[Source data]
■ ■ ■ ■ ■ ■ ■

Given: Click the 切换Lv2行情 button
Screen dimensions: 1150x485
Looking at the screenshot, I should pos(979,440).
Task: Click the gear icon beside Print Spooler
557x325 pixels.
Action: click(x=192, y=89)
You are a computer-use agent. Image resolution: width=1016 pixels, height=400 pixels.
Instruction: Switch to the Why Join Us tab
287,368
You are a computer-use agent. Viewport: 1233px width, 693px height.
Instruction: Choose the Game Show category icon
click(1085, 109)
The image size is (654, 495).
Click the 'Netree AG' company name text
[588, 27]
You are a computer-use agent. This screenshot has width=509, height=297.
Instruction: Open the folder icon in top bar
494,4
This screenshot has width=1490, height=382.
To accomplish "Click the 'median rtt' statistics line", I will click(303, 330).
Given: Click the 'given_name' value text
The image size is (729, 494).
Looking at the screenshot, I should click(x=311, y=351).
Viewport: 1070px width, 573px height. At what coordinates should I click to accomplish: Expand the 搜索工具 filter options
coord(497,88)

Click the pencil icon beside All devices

■ ■ ■ ■ ■ ■ ■

→ Work to be completed: Word for word, copy out the data.

→ Result:
Given: Click the 切换Lv2行情 button
Screen dimensions: 1150x485
Looking at the screenshot, I should pos(979,440).
Task: Click the gear icon beside Print Spooler
557x325 pixels.
Action: click(x=192, y=89)
You are a computer-use agent. Image resolution: width=1016 pixels, height=400 pixels.
Instruction: Switch to the Why Join Us tab
287,368
You are a computer-use agent. Viewport: 1233px width, 693px height.
Instruction: Choose the Game Show category icon
click(1085, 109)
The image size is (654, 495).
Click the 'Netree AG' company name text
[588, 27]
You are a computer-use agent. This screenshot has width=509, height=297.
Instruction: Open the folder icon in top bar
494,4
This screenshot has width=1490, height=382.
To accomplish "Click the 'median rtt' statistics line", I will click(303, 330).
Given: Click the 'given_name' value text
The image size is (729, 494).
Looking at the screenshot, I should click(x=311, y=351).
Viewport: 1070px width, 573px height. At what coordinates should I click to accomplish: Expand the 搜索工具 filter options
coord(497,88)

Click the pencil icon beside All devices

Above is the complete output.